To mitigate this, usually one would:

take many timings and then compute an average and/or minimum and/or standard deviation and/or other statistics of your raw measurements
time a loop with many iterations of the event and divide the time
take timings after a significant number of warmup runs to allow the processor to load data into caches and decide on a hopefully stable clock speed

(For how many timings, a possible rule of thumb is to take at least enough timings to take half a second of real time.)

3.3 Avoiding measurement overhead

Diagram showing getppid running. The timeline shows a call to getppid labeled 'what you want to measured', surrounded by events of getppid being called and calls to clock_gettime. Two points in the calls to clock_gettime are marked with dotted lines to indicate the point where clock_gettime reads the clock. The time between these two points is marked 'time measured directly'.

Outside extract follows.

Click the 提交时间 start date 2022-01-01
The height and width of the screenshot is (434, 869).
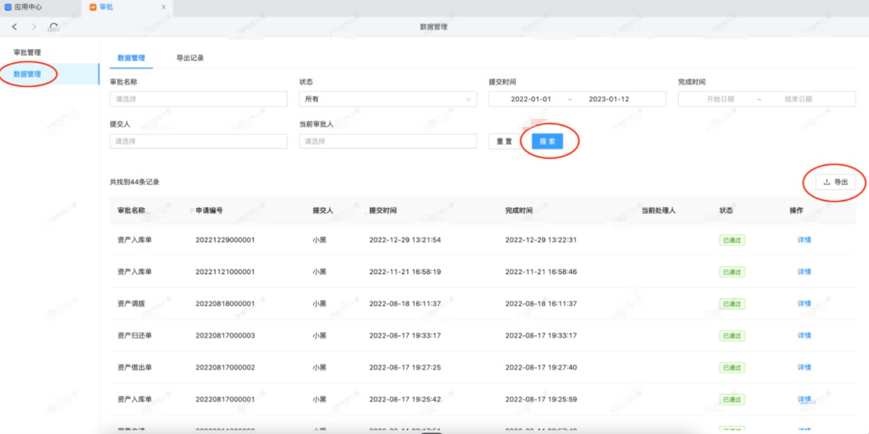(531, 99)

Whenever you time something, in addition to timing that something you will also end up timing some of your timing code. For example, in the timeline diagram above, comparing the two results of clock_gettime calls measure getppid and also part of clock_gettime and the code that called getppid and clock_gettime. Because clock_gettime and other time reading functions can’t be called instantaneously, your raw time measurements will always include the time for some extra stuff. To compensate for this, I would recommend timing nothing (just running your timing code timing an empty block of code) and subtracting this from your other timings. Note that nothing has to be, in fact, nothing to make the overhead subtraction valid.

In addition, the amount of overhead is generally lower when you compile with optimizations (for example, -Og or -O1) and (when timing) without enabling slow debugging features like -fsanitize=address, so I would recommend trying to do so. Keep in mind, however, to enable optimizations, you’ll need to keep the compiler from doing optimizations that eliminate the things you are trying to time. The ideas in section 2.4 can be helpful for this.

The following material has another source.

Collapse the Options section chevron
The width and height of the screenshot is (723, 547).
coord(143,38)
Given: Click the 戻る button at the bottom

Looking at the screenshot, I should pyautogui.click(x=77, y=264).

3.3.1 Negative times from overhead

Sometimes students get consistently negative times after attempting to subtract overhead. Usually I think this is the result of issues like:

not eliminating differences in the environment your overhead measurements come from and the environment your real measurements come from. For example, if they have loops that require different amounts of work to keep track of the loop indices, or if the compiler produces better assembly for one than the other.

As part of trying to eliminate these differences, one thing I’d recommend is trying to enable some compiler optimizations so the compiler does not keep all values on the stack. Because of caches, the speed of memory accesses can vary based on how things are laid out in memory, but accesses to registers are more consistent. (As mentioned above, unfortunately, you may need to do extra work to make sure the compiler does not eliminate code you are timing that apparently does nothing to speed the program up.)
not repeating measurements of overhead enough times to discount warmup effects (where the measurements will be slower the first few times they run). For example, if the overhead measurement needs to spend extra time loading the code for reading the clock into the processor’s caches (fast memories).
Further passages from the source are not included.